Real Estate Marketing Platform Placester Scores $5.5M Series A, Plus A Deal With Hearst

Real estate marketing platform and Techstars Boston grad Placester has raised $5.5 million in Series A funding, the company is announcing today, after having grown its business to power over 70,000 real estate professionals’ websites, and reach a larger community of over 100,000. The company will be using the additional capital to grow its new platform for publishers, including Hearst, who will be using Placester to replace their legacy real estate sections with Placester’s service.

The publisher platform offers consumer search, real estate inventory info and related ad products, the company says.

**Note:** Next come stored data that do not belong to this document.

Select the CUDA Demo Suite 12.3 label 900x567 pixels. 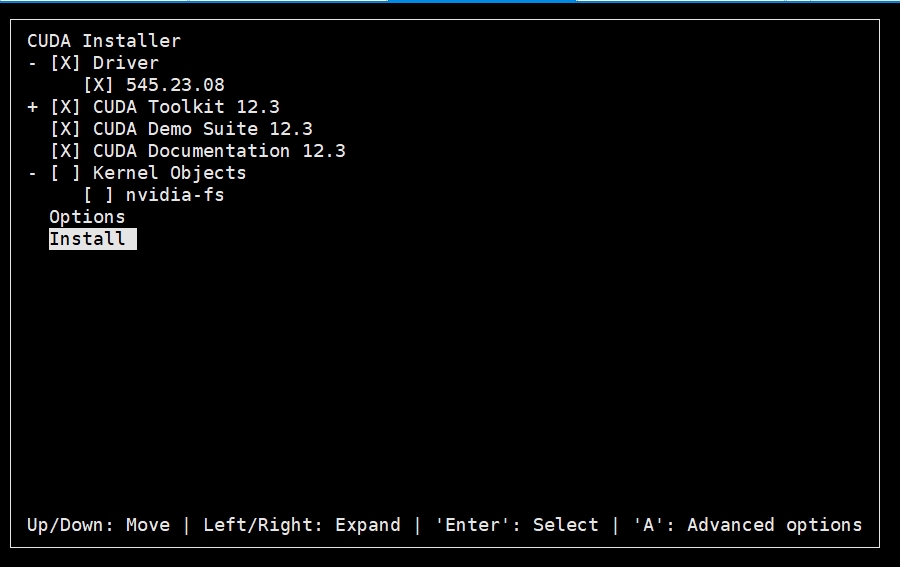point(202,129)
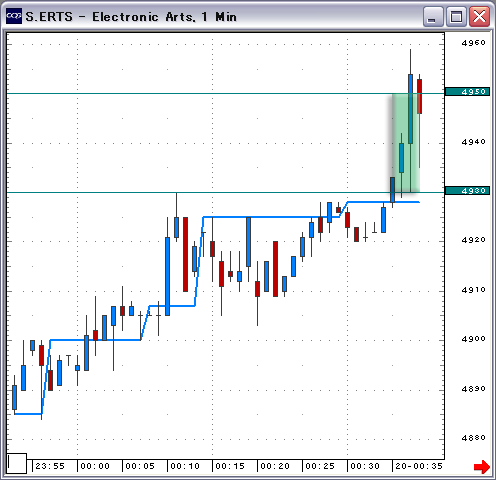
Task: Click the 23:55 time axis label
Action: [50, 466]
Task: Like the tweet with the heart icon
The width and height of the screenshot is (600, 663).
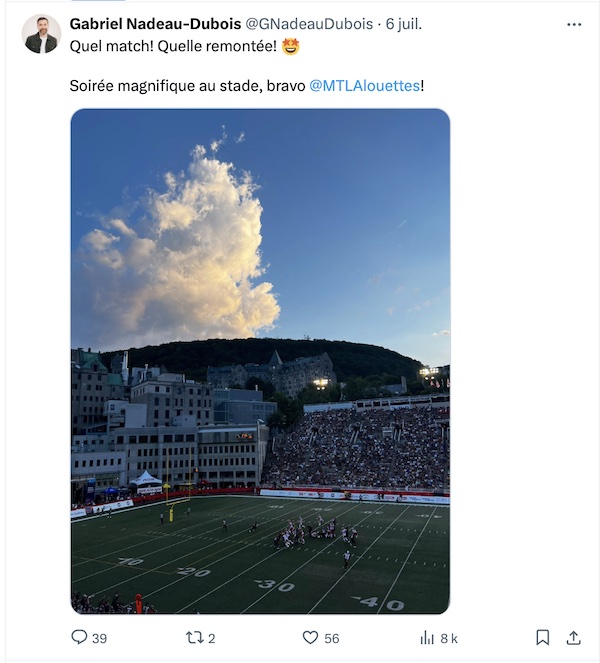Action: (310, 638)
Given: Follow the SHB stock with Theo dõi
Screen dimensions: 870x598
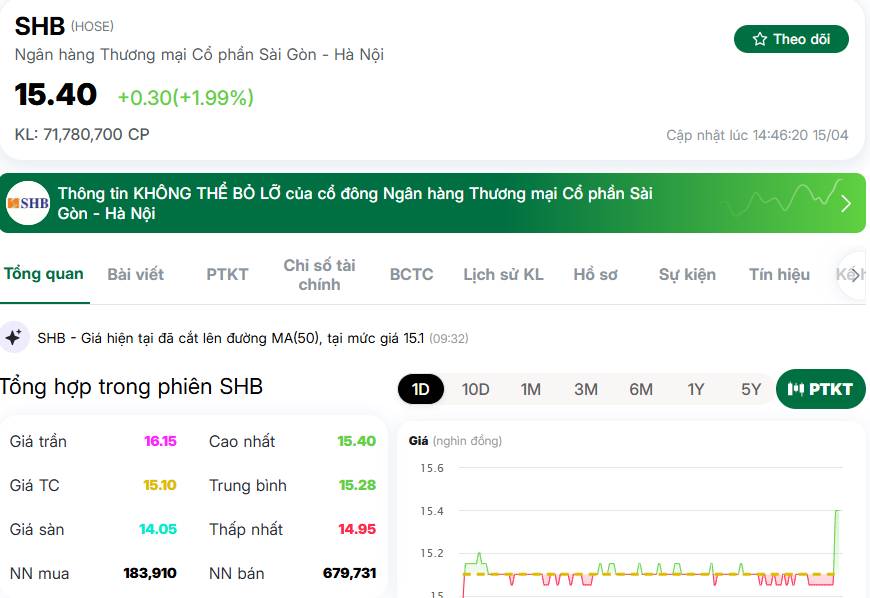Looking at the screenshot, I should pyautogui.click(x=791, y=40).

The new round was led by Placester’s seed round lead Romulus Capital, and included participation from existing investors Dave Anderson (Kiva, Silverpop), Josh Summers (Clypd, Where.com), David Cohen (Founder of Techstars), Adam Berrey (Curoverse, Brightcove, Allaire) and Angel Street Capital.

To date, the company has raised $8 million in outside investment.

Founded in 2009 by a former real estate agent, Matt Barba, Placester’s core product was conceived thanks to Barba’s first-hand experience with the difficulties in getting real estate data online. Realtors have to pull their data from MLS (Multiple Listing Service – the regional entity where real estate professionals enter and store homes that are available for sale or rent), then pay for an IDX integration allowing customers to search their listings.

This can be expensive because there are 900 MLSes across the U.S., and the information retrieval methods for these are not standardized. Plus, the existing website providers were also often slow to deliver, or used out-of-date technology.

The end result was a lot of realtors’ with out-of-date websites, due to the complexities and headaches involved. Placester’s solution is to offer realtors maintenance-free websites based on WordPress and optimized for SEO, which are also mobile and tablet-friendly. The sites include the set up, hosting and MLS fees. Placester also uses its own technology to retrieve and update the MLS data to keep the sites current.

HearstScreenshot

Now it’s expanding upon its earlier technology with a product for local media companies and a nationwide deal with Hearst Corporation, which will see Placester integrated into the websites for local papers, beginning with The Connecticut Post, the first to launch with Placester.

According to Barba, the Hearst deal includes five papers, with The Houston Chronicle, The San Francisco Chronicle, The San Antonio Express-News and The Albany Times Union next to arrive. If all goes well, Hearst could consider expanding Placester to its larger network of 13 local papers. The company is also talking with other publishers for similar deals.

Barba declined to offer details at to Placester revenue, but would note that the service has been growing at 20% month over month in revenue and customer acquisition for the last 12 months. Today, the company is a team of 34 and is hiring across engineering, sales and marketing with the expectation of reaching the low 40’s in headcount by year-end.